Необходимо знать, каким моральным испытаниям подвергается художник в Советском Союзе. Перед ним стоит альтернатива: вступить в Союз художников СССР или влачить существование непризнанного бойца-одиночки. В первом случае он имеет скромный фиксированный заработок, может участвовать в официальных выставках и издавать каталоги. У незарегистрированного художника таких возможностей нет. Он должен пробивать себе дорогу сам. Я видел, что некоторым это удавалось, например, продавая картины иностранцам, прежде всего дипломатам. Большая же часть "неформальных" художников бедствует. При этом особенно тяжело сказывается на них не материальная нужда, а непризнанность. В середине шестидесятых годов казалось, что в результате ослабления карантина эта грустная ситуация изменится к лучшему. Однако у нее был печальный конец, когда в начале семидесятых годов московская милиция бульдозерами снесла неофициальную нонконформистскую выставку, устроенную на одной из стройплощадок на окраине Москвы. Правительство объявило тогда, что в искусстве существует единственно верное направление - социалистический реализм. Московские художники да и западная общественность восприняли этот акт насилия как грубый рецидив догматизма, который считался уже преодоленным. Наступил период глубокого оцепенения. Но надо заметить, что и официально зарегистрированное искусство создало заметные произведения. В обеих группировках художников встречаются произведения разного качества. Еще одно соображение в связи с нашей первой выставкой западного искусства в Москве в 1983 году. Несмотря на общий успех, я должен в порядке самокритики заметить, что мы недостаточно хорошо знали советского ценителя искусства. Зрители проявили большую любознательность и интерес к современной западногерманской живописи. Но поскольку пришли они на выставку с традиционным пониманием искусства и не имели до этого возможностей для сравнения, многие из них были шокированы. Мы узнали об этом из отзывов, опущенных в специальный ящик, предусмотрительно установленный в фойе для того, чтобы ознакомиться с реакцией посетителей. Все записки были пронизаны чувством удивления пессимистической тональностью многих произведений, которая совсем не соответствовала бытовавшим в Советском Союзе представлениям о жизни "на золотом Западе".
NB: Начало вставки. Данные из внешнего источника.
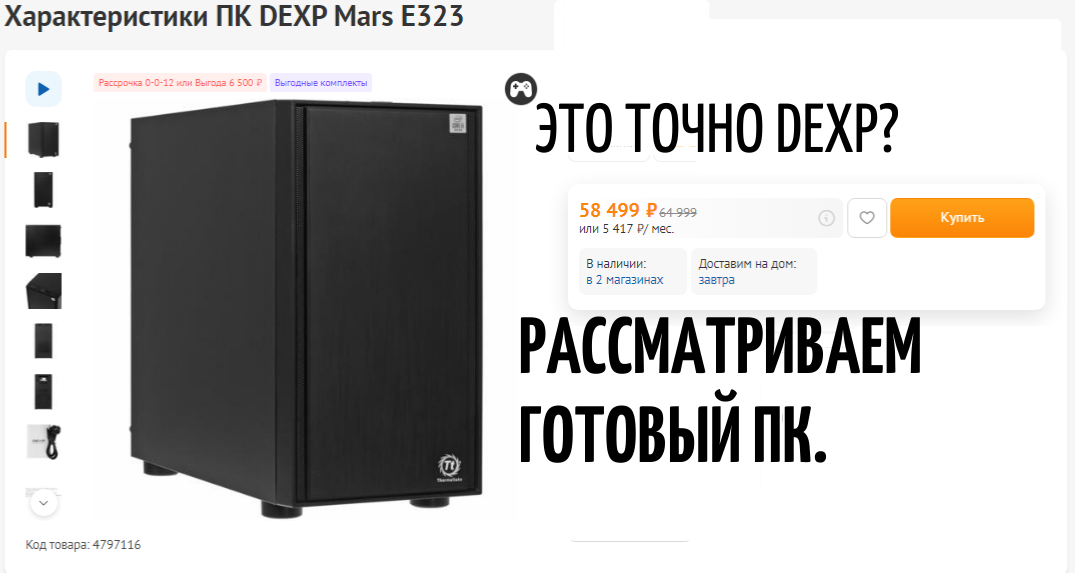Open the 'в 2 магазинах' availability link
Screen dimensions: 1075x573
point(625,280)
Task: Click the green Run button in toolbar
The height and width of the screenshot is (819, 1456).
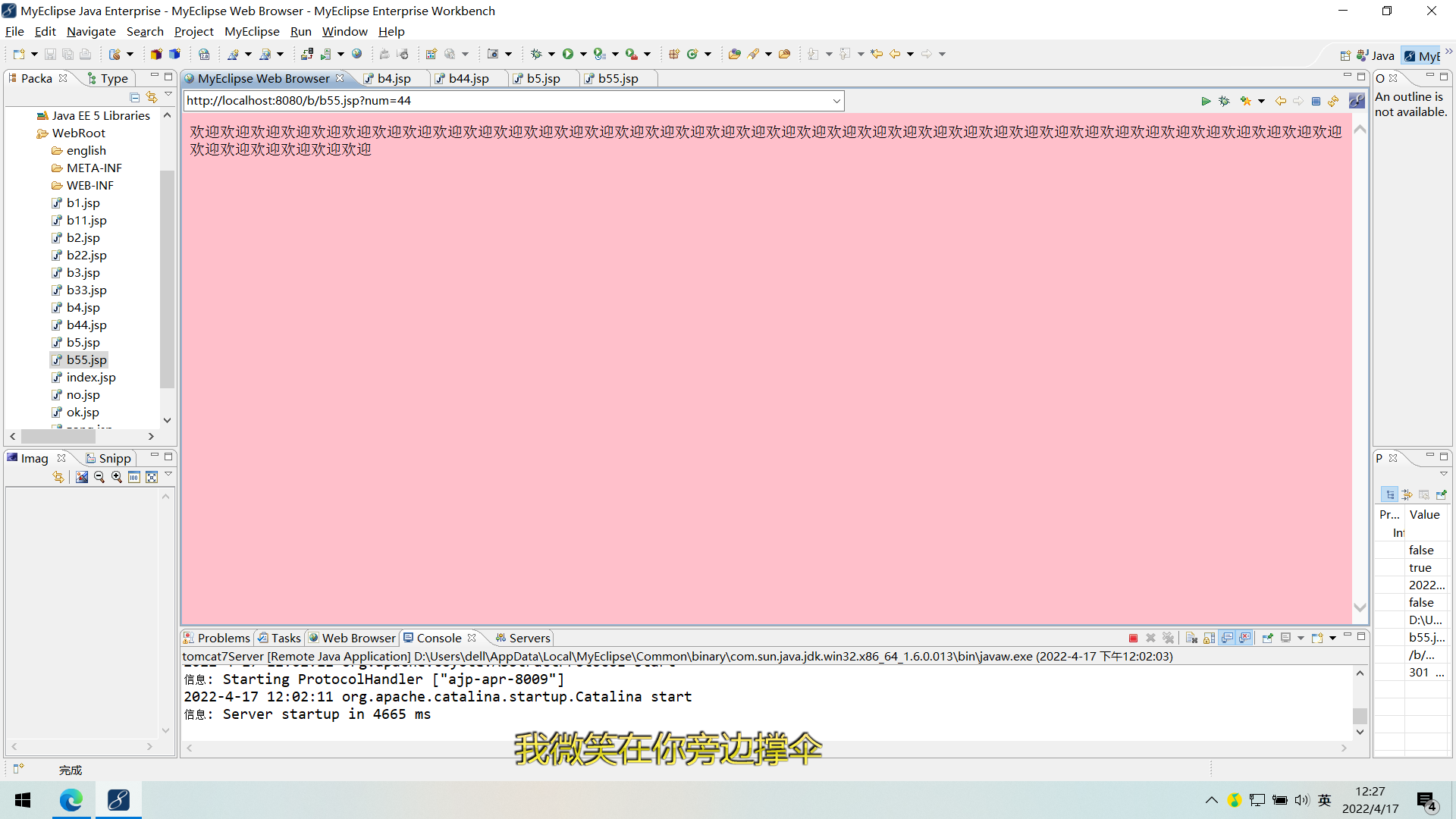Action: tap(568, 54)
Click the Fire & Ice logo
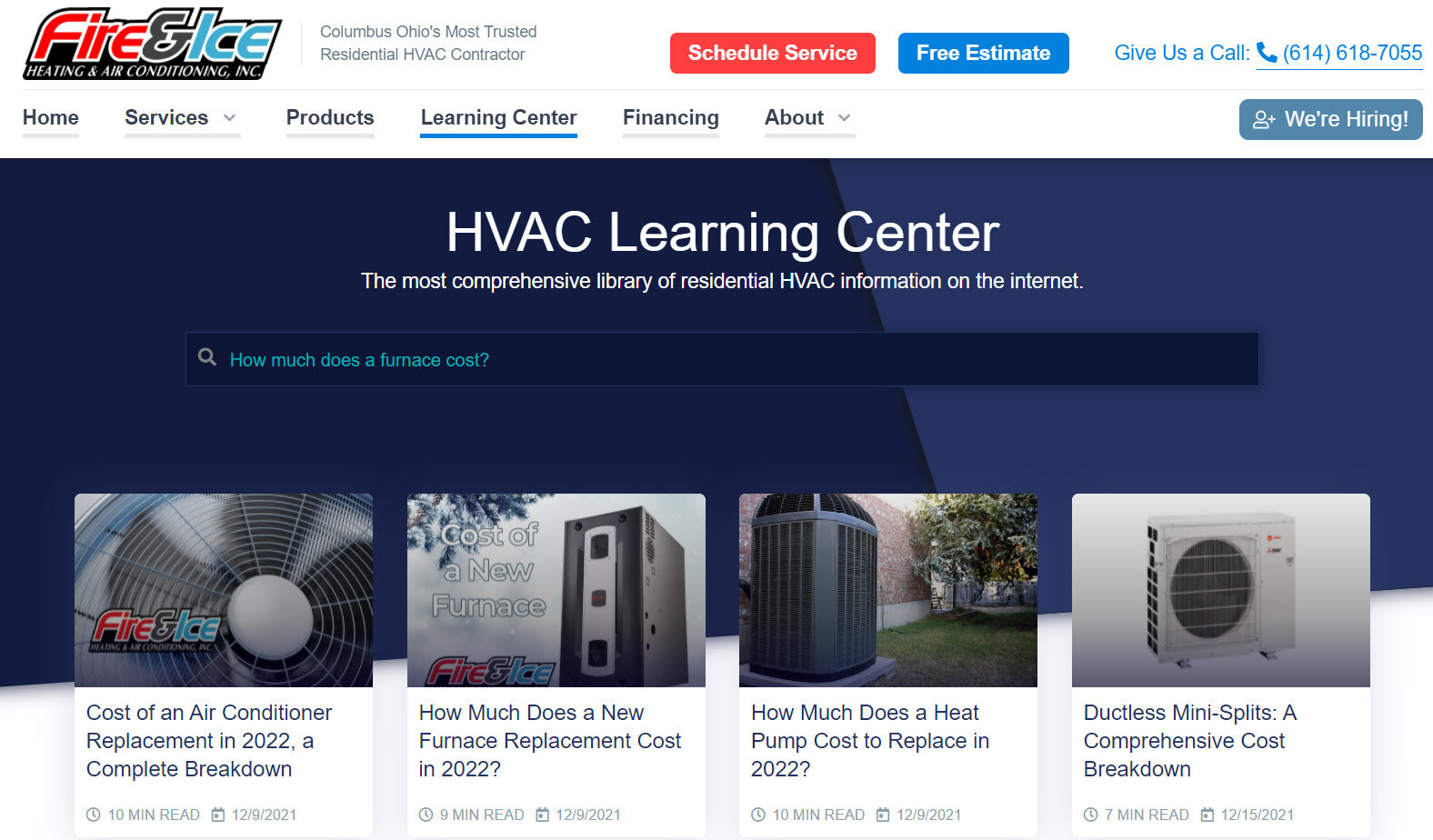Screen dimensions: 1433x840 pyautogui.click(x=152, y=44)
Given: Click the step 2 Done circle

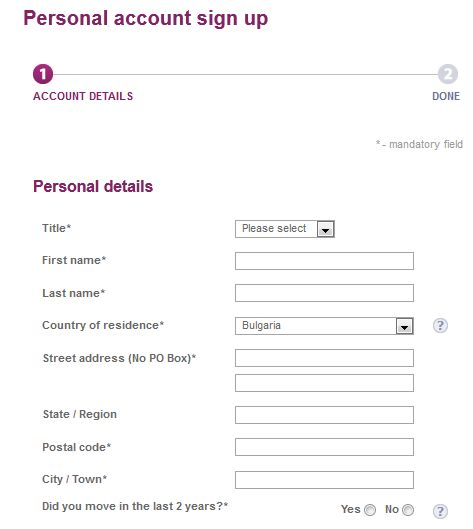Looking at the screenshot, I should 448,74.
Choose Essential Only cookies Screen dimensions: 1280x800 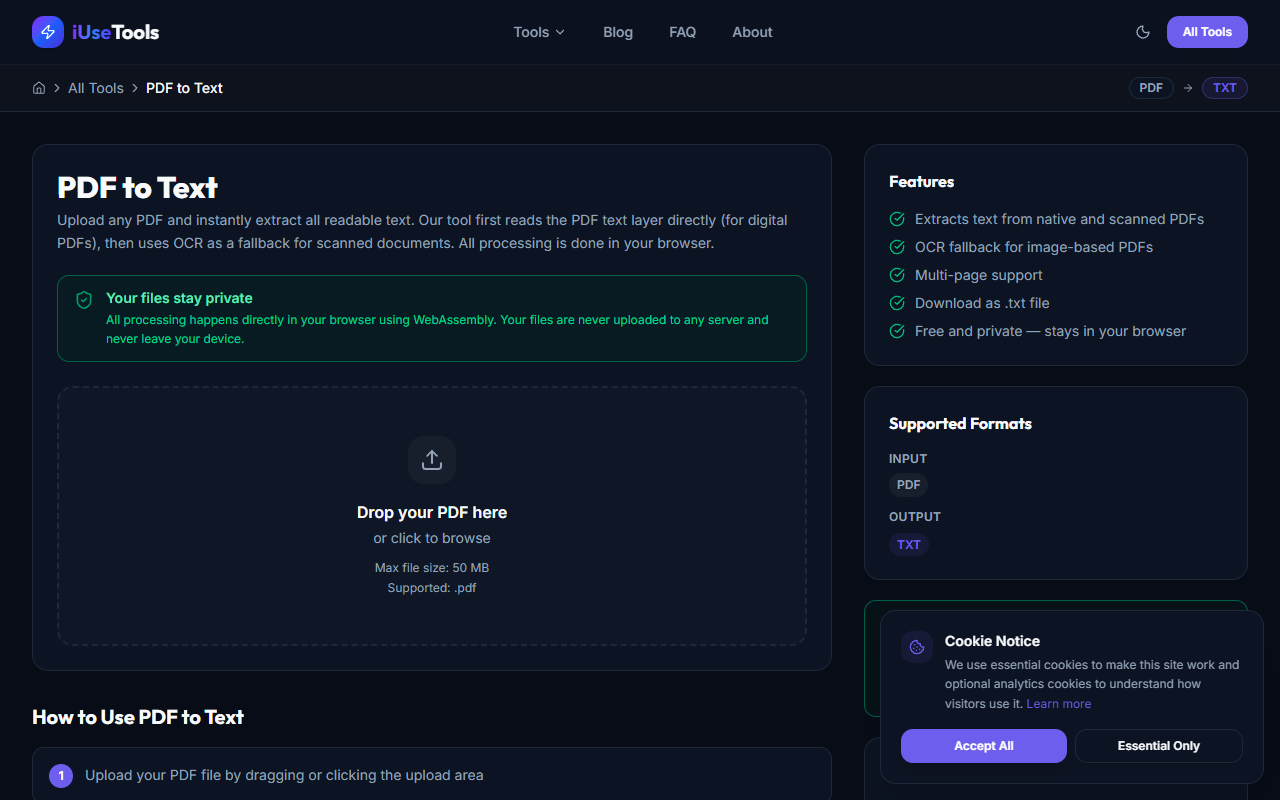coord(1158,745)
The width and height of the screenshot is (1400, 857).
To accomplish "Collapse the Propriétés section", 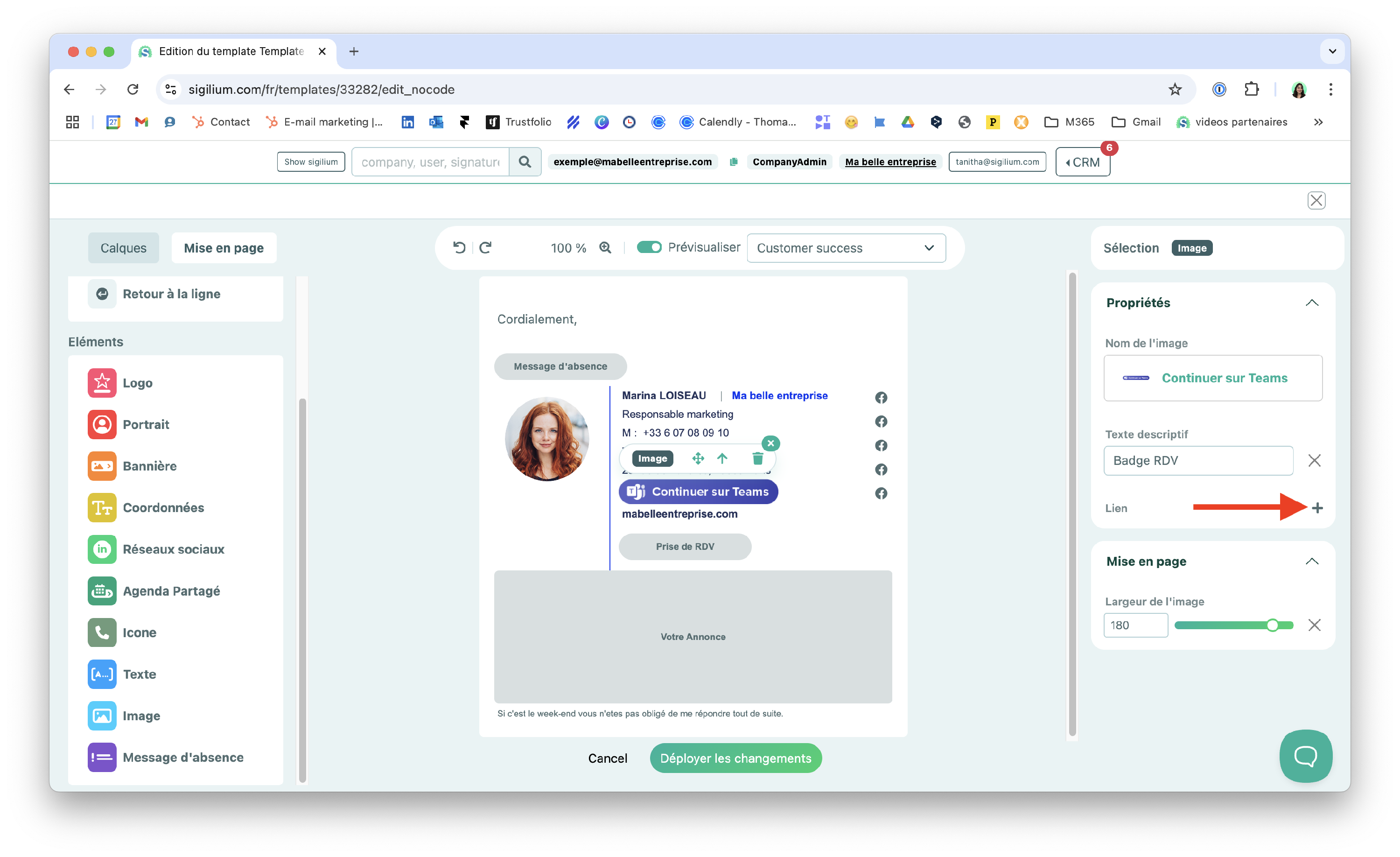I will click(x=1311, y=303).
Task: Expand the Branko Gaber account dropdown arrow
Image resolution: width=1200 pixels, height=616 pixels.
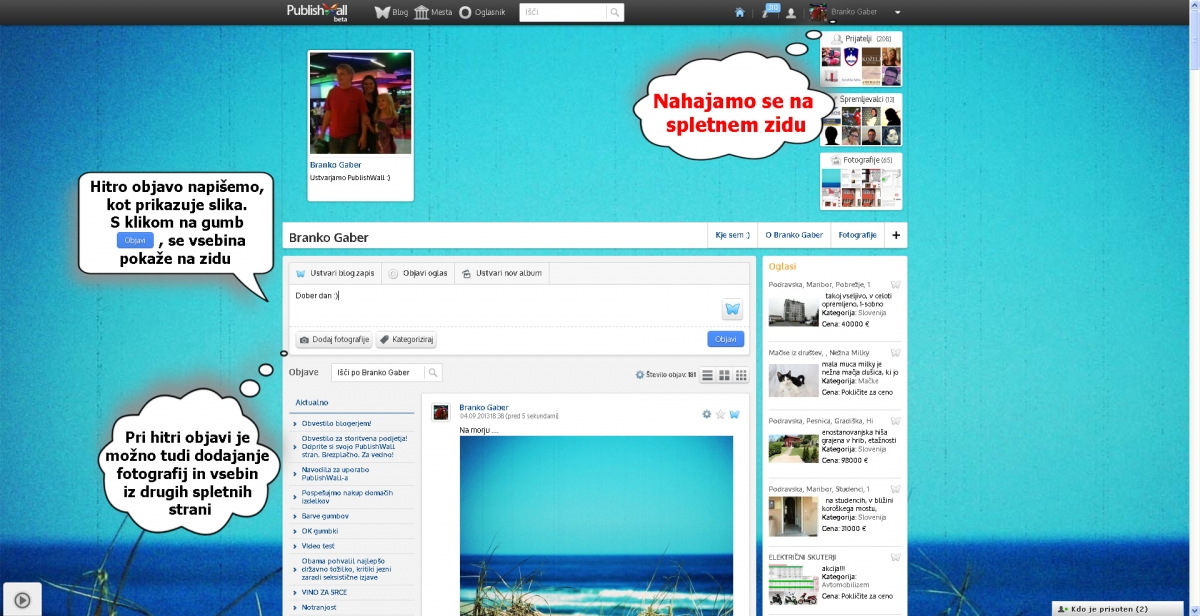Action: (897, 13)
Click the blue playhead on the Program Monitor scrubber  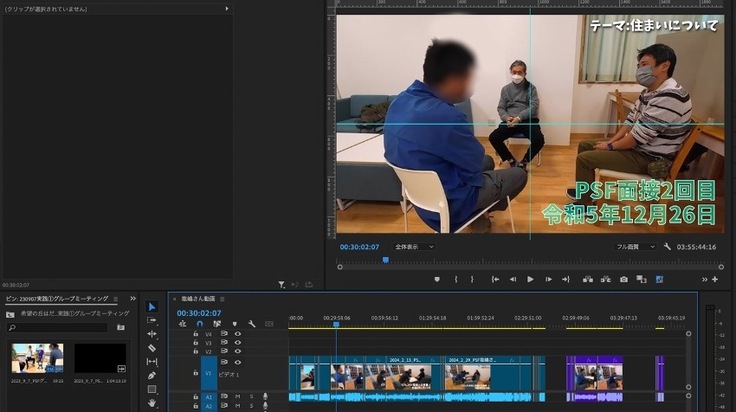(385, 261)
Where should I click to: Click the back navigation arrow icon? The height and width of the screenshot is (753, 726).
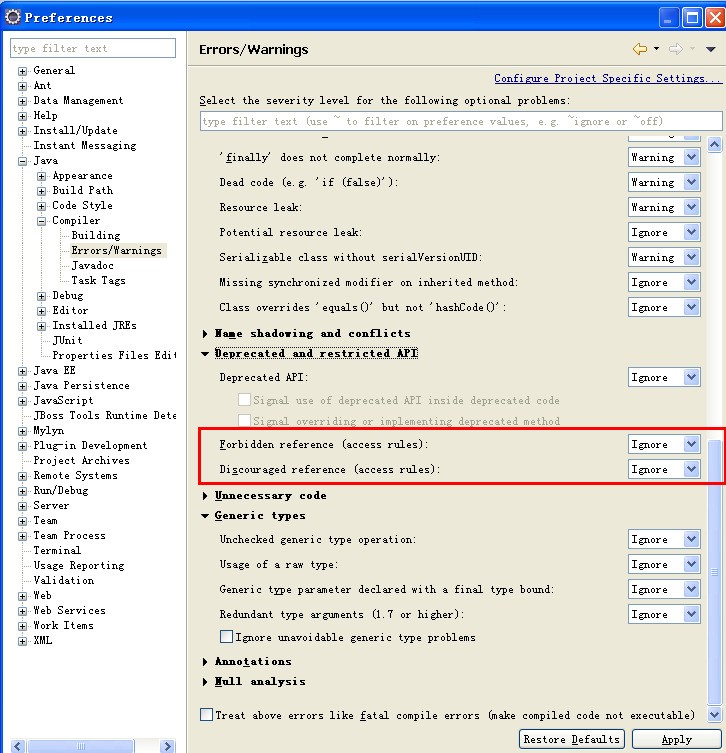[x=639, y=49]
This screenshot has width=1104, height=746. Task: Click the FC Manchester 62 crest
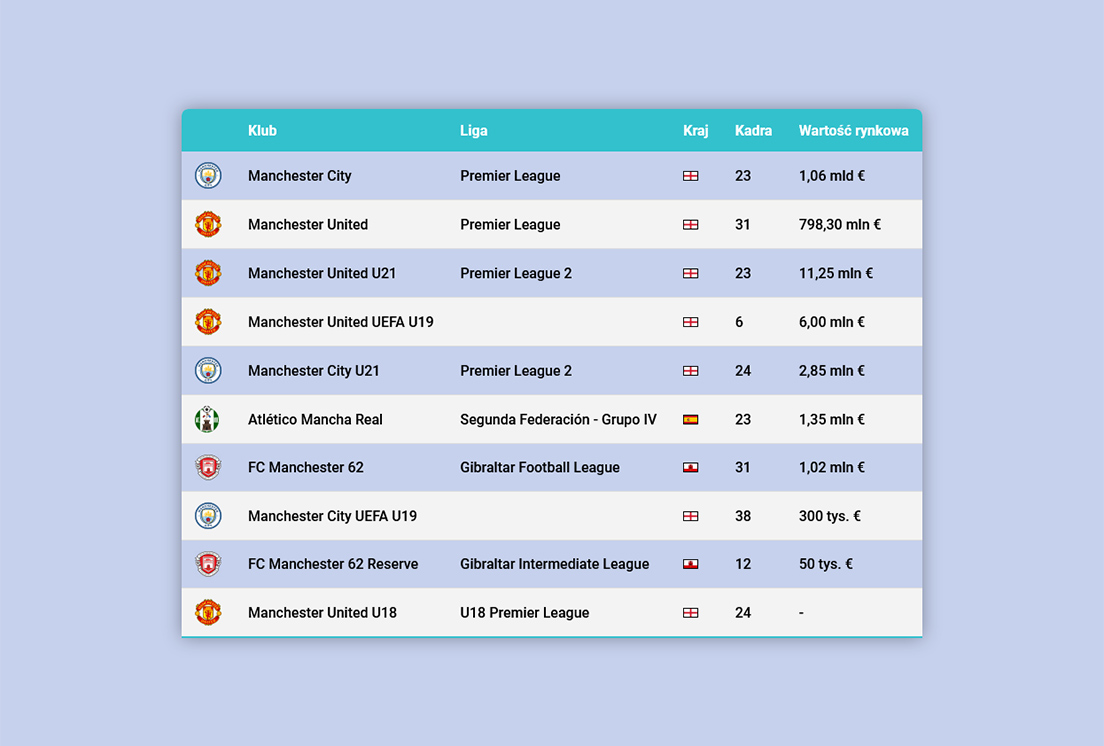(208, 467)
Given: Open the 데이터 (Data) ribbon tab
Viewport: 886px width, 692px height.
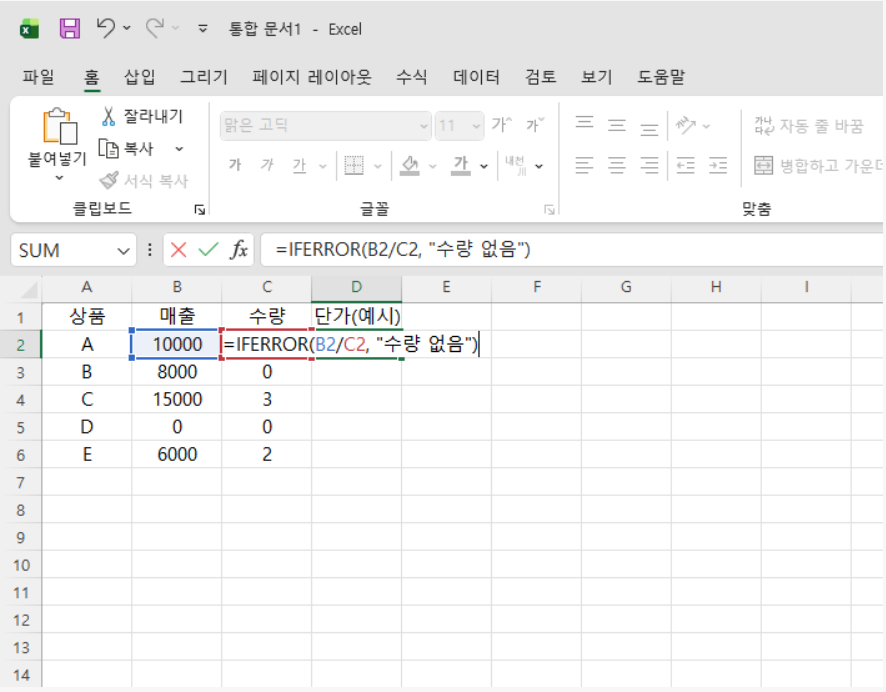Looking at the screenshot, I should pos(476,77).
Но эта выставка все-таки знаменовала собой прорыв. В ответ советское Министерство культуры в декабре 1984 года привезло в Дюссельдорф выставку, на которой широко были представлены произведения различных периодов. Она несла в себе много новой информации и вызвала большой интерес. Одновременно состоялся семинар художников, на котором эксперты обеих сторон откровенно обменивались мнениями. Еще не вступил на свой пост Горбачев, но уже эти первые мероприятия показали, что художники имеют возможность лучше понять друг друга, несмотря на все идеологические предубеждения с обеих сторон. Этот положительный опыт вдохновил нас на подготовку выставки "Война и мир", где должны были быть представлены произведения художников обеих стран. Мы хотели остановить свой выбор на тех художниках, которые лично испытали все ужасы нашего столетия и были в состоянии изобразить и заклеймить войну, несущую людям неисчислимые страдания. Но главное место на выставке отводилось все же двум войнам этого столетия. Выставка являлась как бы предостережением против новой, еще более жестокой войны, которая не оставила бы обеим странам никаких надежд на выживание.
Эта тема подвергала нас и определенному испытанию: достаточна ли степень взаимопонимания, достигнутого между нами к тому времени, чтобы снова не ввязаться в полемику, не впасть во взаимные обвинения и не разрушить все достигнутое? Или картины подкрепят решимость никогда больше не допускать подобных эксцессов? То, что я видел до сих пор в музеях, кинофильмах, книгах по искусству, настраивало меня скорее на скептический лад. Не откроются ли старые раны у тех, кто пережил войну в России?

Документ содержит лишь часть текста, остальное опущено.